Sunday, September 12, 2010

Better Response from your Website


Earlier this year, I ditched my website homepage for a simpler design.

I "Google-fied" it, is what I told my friends.

Google's home page has a lot of white space. Compare it to Yahoo and you'll see one of the reasons Google won converts to their search engine.

Everyday on one of my other blogs, I feature a "Fort Wayne site of the day" at 6am.

There are some pretty bad websites in my town, along with many decent ones too.

Take a look at yours. Is it stuck in 2005, 2001, or (shudder) the 1990's?

Here's a few tips from MarketingProfs:

Improve Your Website by Removing These Four Things

Marketing experts often tell you which features your website absolutely must have. But for a post at the HubSpot blog, Kipp Bodnar created a list of items you should delete as soon as possible from your site. Here are a few items that deserve immediate elimination:

Complicated animation. There's little upside to Flash-based wizardry that hinders the visitor experience and impedes search engine optimization. "Perform a test," he advises. "Remove your animation for a set period of time and see how it impacts metrics like lead conversion and time-on-site."
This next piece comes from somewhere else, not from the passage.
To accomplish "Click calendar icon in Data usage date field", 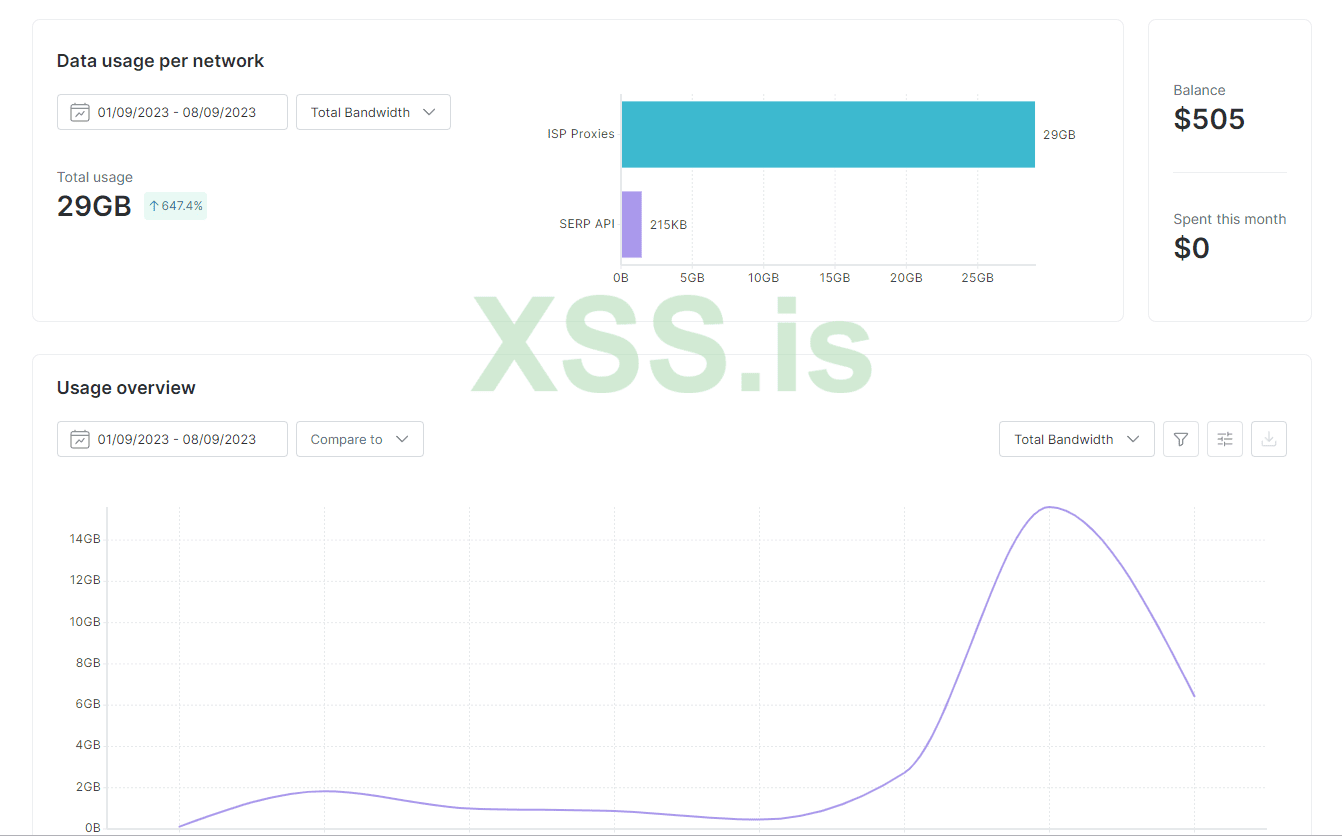I will [80, 112].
Industry jargon. Whatever your specialization, you start to assume everyone understands industry-specific language. This is a mistake. "Look through your website and highlight terms that are not commonly used outside of industry circles," Bodnar says. "Delete the highlighted words and replace them with more common explanations."

Images. Every website needs images—but you might have too many. Excessive images slow download speed when visitors click on a page, and search engines consider this a negative factor in page rankings. "Websites that have been around for a while can often collect lots of images, and some of them no longer go with the content of the site," he explains. "Keep some images, but go through and remove all images from your website that don’t help tell your company's story."

"Contact Us" forms. While you must provide contact information, Bodnar believes a generic contact form is more likely to attract spam than qualified leads. He suggests landing pages with dedicated forms for specific offers: "For example, if you have a form connected to a free assessment, you clearly know that submissions from that form are related to potential customers who want a free assessment."

The Po!nt: Sometimes less at your website is more—both for your customers' user experience and search engine optimization.

Source: HubSpot. Click here for the full post.



By the way, I kept my old website up too. I just moved it to a different domain. ScLoHo.net has been my domain since I started with my own site, but I also own ScLoHo.com.

Which do you like better?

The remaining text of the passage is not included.